_WHAT THIS TASK INVOLVES_
Going line by line through the material below, tally those that contain the word "dropdown" and give the count by itself.

_DATA PROVIDED_
* * *

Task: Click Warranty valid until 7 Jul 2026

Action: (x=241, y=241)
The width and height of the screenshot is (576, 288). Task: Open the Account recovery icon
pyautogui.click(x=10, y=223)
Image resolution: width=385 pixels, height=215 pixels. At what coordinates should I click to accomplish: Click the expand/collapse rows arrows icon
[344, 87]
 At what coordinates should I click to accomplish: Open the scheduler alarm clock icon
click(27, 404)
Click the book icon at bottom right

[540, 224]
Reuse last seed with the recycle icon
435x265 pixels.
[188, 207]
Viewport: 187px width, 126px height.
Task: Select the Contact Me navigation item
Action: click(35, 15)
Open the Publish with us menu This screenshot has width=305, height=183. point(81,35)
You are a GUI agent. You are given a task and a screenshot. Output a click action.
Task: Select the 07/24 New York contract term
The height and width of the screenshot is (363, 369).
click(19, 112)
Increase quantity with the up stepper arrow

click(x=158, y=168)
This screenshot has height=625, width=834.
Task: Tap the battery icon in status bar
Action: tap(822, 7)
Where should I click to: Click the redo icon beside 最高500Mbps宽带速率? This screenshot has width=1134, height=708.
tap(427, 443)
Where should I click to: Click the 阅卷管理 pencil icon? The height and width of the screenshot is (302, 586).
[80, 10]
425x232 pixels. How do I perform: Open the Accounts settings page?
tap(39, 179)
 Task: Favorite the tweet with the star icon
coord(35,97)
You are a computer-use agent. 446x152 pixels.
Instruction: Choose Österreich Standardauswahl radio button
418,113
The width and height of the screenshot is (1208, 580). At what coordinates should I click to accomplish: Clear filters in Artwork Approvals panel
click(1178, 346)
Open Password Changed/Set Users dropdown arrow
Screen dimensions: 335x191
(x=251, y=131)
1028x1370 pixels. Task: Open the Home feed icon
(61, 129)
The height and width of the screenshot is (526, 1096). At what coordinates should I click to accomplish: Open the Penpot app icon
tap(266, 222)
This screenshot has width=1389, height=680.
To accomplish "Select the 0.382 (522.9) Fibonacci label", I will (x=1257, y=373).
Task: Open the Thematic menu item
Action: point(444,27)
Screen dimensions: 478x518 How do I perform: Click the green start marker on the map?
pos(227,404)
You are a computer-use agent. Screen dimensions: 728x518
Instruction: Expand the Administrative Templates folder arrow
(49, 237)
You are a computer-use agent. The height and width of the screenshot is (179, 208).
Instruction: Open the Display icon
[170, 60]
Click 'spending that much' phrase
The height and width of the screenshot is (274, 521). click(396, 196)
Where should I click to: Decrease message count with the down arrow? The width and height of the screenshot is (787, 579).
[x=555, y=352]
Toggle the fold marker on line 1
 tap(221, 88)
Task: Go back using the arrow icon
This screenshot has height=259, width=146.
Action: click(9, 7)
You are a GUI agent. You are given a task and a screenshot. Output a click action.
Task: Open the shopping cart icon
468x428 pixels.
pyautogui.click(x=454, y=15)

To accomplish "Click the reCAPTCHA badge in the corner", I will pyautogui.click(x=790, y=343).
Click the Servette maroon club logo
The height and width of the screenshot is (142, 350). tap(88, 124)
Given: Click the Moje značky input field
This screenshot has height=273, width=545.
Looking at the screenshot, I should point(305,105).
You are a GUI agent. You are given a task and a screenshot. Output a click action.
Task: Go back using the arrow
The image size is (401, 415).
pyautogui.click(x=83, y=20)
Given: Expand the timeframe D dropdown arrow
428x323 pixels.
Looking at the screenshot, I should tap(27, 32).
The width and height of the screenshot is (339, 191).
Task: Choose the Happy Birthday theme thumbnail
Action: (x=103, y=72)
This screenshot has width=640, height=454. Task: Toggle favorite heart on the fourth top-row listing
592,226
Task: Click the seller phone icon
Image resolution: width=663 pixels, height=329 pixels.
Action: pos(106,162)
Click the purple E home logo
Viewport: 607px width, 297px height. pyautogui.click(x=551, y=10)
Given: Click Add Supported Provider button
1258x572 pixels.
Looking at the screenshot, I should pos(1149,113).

* * *

_COMPLETED TASK_
2